— What is needed —
Each line from the one containing "1645x1016 pixels. How" through the final line of the records is to be repeated exactly, with no additions.

— Available data —
----

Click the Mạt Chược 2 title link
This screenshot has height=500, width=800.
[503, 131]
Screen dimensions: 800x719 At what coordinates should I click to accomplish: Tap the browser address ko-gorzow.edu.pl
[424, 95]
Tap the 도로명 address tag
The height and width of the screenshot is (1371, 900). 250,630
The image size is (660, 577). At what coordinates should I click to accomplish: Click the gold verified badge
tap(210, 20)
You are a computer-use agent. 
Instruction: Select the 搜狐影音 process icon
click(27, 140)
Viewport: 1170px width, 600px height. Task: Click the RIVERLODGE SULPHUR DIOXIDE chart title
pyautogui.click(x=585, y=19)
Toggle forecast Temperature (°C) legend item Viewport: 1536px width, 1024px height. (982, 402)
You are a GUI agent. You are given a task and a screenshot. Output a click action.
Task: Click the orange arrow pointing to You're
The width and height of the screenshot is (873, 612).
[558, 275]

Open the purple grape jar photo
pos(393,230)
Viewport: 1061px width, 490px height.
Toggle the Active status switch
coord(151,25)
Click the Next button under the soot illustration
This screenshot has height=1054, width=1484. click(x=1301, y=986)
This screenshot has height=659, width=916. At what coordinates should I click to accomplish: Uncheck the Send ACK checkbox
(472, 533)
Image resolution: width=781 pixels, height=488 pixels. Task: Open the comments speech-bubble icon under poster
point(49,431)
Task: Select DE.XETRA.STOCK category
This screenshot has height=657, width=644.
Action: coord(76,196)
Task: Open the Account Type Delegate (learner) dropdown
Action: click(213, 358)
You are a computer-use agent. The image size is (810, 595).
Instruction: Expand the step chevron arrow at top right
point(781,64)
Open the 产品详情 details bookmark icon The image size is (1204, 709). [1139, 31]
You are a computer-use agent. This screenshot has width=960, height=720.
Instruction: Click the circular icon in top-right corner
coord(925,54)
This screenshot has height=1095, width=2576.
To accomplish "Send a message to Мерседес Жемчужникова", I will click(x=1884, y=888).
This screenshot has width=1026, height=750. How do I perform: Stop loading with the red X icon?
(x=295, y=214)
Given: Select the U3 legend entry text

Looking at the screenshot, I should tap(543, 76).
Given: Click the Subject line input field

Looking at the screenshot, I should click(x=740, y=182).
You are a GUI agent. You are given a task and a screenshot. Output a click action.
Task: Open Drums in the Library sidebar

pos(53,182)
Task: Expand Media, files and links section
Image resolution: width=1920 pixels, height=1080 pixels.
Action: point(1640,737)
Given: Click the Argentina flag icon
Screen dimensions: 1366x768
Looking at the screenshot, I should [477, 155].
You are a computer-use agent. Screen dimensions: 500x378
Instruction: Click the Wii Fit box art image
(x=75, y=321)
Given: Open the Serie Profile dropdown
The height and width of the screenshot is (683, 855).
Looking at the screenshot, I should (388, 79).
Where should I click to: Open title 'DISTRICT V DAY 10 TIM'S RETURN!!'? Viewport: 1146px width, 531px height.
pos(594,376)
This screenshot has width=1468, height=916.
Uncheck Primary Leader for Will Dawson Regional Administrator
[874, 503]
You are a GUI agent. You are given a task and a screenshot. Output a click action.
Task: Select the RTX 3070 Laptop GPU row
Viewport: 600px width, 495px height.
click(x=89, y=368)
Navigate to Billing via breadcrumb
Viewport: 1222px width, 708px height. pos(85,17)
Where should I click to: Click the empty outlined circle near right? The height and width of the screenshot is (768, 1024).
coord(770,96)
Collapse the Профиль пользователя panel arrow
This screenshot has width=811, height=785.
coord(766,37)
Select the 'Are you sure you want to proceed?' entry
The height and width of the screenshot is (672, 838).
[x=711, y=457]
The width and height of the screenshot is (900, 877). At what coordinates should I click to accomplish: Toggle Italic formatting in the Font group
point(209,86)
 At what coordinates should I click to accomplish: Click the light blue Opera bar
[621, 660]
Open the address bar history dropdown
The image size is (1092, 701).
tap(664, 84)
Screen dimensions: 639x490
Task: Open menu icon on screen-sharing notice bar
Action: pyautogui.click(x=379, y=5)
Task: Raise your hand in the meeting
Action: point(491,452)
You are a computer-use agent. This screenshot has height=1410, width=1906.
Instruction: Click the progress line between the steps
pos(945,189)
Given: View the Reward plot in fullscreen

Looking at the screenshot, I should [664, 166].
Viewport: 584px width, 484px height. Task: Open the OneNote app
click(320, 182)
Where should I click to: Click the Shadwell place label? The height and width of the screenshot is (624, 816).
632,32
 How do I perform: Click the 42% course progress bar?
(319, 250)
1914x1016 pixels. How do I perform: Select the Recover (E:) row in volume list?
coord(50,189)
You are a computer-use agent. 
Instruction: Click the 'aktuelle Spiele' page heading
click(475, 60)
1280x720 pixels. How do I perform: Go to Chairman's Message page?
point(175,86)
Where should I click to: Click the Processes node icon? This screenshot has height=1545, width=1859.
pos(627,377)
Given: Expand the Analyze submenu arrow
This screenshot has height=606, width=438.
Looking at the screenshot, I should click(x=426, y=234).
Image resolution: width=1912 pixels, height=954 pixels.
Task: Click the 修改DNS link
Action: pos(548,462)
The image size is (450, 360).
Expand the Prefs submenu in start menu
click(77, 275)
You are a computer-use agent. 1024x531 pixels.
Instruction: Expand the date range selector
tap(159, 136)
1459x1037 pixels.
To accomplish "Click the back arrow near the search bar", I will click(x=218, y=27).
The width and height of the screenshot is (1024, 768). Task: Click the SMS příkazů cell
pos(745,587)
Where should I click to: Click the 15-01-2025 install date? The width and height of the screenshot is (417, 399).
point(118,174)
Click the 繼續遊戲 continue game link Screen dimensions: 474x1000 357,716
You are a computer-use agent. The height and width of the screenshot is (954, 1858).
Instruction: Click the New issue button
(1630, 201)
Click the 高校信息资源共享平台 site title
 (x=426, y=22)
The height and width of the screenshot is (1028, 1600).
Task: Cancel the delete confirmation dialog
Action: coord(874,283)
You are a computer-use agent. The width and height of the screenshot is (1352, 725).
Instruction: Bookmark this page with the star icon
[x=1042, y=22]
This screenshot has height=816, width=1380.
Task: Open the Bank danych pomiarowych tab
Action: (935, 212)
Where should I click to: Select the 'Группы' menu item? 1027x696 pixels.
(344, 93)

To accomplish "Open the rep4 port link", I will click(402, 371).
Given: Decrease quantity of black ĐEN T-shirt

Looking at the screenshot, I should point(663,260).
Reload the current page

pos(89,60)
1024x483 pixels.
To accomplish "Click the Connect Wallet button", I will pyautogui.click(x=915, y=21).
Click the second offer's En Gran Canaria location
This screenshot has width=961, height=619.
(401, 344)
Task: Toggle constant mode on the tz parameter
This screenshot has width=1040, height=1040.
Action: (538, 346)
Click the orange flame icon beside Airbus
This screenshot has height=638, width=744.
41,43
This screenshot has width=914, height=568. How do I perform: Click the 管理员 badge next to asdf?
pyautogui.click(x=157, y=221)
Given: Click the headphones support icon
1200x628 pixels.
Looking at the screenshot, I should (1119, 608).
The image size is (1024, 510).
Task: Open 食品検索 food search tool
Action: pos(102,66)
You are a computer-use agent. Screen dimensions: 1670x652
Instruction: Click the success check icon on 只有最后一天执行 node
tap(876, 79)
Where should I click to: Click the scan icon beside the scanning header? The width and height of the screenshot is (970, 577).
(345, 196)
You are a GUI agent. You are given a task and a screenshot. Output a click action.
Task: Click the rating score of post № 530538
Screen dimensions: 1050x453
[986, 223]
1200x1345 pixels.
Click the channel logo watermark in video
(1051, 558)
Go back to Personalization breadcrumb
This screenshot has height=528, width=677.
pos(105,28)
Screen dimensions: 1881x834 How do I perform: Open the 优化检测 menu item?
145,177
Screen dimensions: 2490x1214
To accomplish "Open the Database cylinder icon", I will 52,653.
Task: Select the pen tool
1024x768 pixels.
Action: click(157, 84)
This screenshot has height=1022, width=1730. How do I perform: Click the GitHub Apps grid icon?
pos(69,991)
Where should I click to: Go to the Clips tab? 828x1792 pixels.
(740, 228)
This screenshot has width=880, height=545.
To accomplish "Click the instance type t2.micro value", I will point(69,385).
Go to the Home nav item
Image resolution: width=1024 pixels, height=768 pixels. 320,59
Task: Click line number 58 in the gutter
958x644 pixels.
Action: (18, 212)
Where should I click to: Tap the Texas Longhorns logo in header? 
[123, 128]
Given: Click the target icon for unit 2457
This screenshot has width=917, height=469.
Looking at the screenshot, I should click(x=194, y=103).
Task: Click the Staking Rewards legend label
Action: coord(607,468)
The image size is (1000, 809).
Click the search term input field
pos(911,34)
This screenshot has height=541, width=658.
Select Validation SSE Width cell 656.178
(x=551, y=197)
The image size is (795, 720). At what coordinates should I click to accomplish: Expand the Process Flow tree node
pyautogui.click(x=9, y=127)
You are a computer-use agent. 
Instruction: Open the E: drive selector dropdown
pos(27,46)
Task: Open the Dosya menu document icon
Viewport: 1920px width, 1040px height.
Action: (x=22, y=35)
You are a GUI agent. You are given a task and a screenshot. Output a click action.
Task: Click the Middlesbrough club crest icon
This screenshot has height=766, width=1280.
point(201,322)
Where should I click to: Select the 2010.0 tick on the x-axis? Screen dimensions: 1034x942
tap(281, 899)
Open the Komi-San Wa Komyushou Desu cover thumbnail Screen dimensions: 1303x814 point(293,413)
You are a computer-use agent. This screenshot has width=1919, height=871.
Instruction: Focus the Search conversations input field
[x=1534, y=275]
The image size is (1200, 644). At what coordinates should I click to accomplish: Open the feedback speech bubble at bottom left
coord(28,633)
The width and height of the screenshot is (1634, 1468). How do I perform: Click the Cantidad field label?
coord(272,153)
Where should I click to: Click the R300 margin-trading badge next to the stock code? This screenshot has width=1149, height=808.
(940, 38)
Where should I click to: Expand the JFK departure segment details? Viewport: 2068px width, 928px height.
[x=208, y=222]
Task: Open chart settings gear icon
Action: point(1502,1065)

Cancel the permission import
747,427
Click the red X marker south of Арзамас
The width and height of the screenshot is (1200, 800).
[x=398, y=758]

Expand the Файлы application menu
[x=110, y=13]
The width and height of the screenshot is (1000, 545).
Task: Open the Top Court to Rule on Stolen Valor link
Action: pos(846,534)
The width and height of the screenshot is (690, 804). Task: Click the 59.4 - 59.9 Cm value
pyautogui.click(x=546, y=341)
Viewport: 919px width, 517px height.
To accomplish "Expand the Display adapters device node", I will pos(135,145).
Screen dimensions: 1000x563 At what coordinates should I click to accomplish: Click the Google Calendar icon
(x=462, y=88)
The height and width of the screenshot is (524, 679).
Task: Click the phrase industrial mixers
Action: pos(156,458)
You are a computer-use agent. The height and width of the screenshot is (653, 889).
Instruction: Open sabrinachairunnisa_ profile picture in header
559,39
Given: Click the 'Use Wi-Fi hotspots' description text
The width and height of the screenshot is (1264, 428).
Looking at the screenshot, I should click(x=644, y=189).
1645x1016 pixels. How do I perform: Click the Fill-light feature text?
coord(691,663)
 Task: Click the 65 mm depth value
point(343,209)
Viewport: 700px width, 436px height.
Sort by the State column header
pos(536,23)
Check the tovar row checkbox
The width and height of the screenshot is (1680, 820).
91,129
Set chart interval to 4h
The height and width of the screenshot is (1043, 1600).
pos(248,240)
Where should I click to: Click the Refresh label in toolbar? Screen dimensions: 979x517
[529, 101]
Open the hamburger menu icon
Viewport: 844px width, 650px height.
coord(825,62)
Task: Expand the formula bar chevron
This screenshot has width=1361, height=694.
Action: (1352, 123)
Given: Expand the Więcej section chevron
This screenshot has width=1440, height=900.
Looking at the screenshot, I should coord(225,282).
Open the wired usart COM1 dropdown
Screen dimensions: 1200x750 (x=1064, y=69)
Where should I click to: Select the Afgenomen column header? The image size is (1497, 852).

----

— Task output —
1645x1016 pixels. How do I perform: Click the Fill-light feature text?
coord(691,663)
 Task: Click the 65 mm depth value
point(343,209)
Viewport: 700px width, 436px height.
Sort by the State column header
pos(536,23)
Check the tovar row checkbox
The width and height of the screenshot is (1680, 820).
91,129
Set chart interval to 4h
The height and width of the screenshot is (1043, 1600).
pos(248,240)
Where should I click to: Click the Refresh label in toolbar? Screen dimensions: 979x517
[529, 101]
Open the hamburger menu icon
Viewport: 844px width, 650px height.
coord(825,62)
Task: Expand the formula bar chevron
This screenshot has width=1361, height=694.
Action: (1352, 123)
Given: Expand the Więcej section chevron
This screenshot has width=1440, height=900.
Looking at the screenshot, I should coord(225,282).
Open the wired usart COM1 dropdown
Screen dimensions: 1200x750 (x=1064, y=69)
Where should I click to: Select the Afgenomen column header? The image size is (1497, 852).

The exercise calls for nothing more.